* PROBLEM DESCRIPTION:
Among the entries below, find the lines with the word "Visit" and copy them.

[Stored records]
▬▬▬
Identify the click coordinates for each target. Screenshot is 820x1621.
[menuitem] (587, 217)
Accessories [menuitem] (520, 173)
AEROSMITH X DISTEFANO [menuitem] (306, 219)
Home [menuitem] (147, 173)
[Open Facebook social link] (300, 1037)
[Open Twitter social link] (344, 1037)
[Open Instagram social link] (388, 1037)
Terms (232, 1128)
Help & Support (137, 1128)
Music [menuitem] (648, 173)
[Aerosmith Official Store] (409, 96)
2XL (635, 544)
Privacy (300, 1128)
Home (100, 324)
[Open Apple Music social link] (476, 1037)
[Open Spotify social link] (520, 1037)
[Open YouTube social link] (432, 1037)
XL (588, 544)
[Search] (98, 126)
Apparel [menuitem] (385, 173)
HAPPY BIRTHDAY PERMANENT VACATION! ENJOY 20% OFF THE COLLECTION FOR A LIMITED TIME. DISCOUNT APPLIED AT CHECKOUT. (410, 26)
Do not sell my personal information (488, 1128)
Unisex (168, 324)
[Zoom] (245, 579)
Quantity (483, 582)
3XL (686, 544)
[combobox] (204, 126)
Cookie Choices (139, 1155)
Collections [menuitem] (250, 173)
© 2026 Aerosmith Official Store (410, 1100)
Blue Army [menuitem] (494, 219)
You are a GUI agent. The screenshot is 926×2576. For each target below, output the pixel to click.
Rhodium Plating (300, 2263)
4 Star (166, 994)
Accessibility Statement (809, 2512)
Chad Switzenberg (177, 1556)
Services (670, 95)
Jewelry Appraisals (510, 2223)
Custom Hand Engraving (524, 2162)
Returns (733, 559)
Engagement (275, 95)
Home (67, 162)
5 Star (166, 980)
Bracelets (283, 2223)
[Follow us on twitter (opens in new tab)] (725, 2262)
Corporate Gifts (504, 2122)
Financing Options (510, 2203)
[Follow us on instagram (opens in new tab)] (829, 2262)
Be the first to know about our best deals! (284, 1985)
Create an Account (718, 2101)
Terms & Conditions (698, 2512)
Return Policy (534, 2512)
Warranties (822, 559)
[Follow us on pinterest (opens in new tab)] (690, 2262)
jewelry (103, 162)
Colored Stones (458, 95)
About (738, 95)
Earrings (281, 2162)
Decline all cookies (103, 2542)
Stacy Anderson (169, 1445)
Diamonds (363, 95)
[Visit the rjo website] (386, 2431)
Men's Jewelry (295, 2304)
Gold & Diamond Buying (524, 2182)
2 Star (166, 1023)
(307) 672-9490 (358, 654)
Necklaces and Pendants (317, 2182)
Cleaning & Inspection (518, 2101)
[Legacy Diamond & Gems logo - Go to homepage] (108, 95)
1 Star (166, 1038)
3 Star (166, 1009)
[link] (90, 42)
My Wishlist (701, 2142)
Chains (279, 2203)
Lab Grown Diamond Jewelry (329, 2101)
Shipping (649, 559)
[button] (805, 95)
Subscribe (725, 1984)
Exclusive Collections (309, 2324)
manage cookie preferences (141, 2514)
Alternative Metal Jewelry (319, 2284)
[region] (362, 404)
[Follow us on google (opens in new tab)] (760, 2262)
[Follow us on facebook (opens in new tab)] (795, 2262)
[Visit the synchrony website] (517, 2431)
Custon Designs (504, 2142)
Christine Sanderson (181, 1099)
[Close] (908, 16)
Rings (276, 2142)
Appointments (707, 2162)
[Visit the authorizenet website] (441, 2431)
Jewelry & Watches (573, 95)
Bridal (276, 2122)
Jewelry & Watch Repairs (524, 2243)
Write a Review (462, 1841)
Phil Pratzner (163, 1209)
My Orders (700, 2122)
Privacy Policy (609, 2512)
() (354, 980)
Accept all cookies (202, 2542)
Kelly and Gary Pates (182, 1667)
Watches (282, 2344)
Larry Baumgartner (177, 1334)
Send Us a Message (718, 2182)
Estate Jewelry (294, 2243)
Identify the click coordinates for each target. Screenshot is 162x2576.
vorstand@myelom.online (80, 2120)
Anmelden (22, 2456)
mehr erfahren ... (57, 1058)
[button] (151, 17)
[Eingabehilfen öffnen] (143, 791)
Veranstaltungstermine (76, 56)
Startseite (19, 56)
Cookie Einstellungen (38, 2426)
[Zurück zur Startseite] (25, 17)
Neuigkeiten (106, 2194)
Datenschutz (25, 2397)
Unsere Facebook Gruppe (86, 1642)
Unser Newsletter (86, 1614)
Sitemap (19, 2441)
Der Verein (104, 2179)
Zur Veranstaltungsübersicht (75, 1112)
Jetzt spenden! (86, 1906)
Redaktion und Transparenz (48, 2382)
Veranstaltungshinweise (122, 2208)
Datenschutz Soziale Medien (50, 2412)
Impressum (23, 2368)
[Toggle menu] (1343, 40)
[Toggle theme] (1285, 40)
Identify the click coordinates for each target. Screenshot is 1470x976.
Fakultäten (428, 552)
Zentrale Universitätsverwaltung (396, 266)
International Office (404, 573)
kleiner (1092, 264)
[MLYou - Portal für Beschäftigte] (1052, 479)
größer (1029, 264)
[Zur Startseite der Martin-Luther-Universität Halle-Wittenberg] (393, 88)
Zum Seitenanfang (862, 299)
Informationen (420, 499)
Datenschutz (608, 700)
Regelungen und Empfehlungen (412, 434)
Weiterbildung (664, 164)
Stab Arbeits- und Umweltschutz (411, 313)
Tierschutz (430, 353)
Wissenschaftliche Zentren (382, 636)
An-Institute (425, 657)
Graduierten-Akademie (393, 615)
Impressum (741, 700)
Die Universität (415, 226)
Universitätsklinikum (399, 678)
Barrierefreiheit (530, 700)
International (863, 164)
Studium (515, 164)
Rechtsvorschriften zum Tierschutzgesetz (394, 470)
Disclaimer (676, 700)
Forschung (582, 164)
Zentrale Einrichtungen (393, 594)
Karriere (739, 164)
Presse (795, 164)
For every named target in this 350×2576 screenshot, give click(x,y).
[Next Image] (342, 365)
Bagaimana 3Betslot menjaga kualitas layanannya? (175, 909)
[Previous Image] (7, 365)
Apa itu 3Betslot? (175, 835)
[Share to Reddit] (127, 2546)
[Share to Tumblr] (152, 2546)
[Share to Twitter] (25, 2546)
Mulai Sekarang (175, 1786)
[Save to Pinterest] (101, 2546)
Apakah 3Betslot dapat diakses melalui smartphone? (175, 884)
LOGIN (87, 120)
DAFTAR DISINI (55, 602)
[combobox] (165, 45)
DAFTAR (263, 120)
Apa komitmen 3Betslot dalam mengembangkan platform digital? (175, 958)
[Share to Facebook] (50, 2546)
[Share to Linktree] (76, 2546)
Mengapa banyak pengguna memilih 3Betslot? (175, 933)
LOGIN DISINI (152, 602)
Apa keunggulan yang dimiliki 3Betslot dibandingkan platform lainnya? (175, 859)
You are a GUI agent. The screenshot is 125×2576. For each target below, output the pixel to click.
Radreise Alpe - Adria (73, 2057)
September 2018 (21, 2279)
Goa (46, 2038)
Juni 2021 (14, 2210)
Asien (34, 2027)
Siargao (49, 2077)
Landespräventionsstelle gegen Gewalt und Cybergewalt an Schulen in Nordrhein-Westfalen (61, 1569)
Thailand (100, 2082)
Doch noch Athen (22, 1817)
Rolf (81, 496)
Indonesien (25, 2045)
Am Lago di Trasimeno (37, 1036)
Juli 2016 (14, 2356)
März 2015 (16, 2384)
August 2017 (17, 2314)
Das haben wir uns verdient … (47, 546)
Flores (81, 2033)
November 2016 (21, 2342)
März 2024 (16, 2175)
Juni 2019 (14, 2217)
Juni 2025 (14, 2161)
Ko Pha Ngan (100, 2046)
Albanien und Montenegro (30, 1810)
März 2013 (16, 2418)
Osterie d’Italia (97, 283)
▬▬▬
* TASK SOLUTION:
[Visit the rjo website] (386, 2431)
[Visit the synchrony website] (517, 2431)
[Visit the authorizenet website] (441, 2431)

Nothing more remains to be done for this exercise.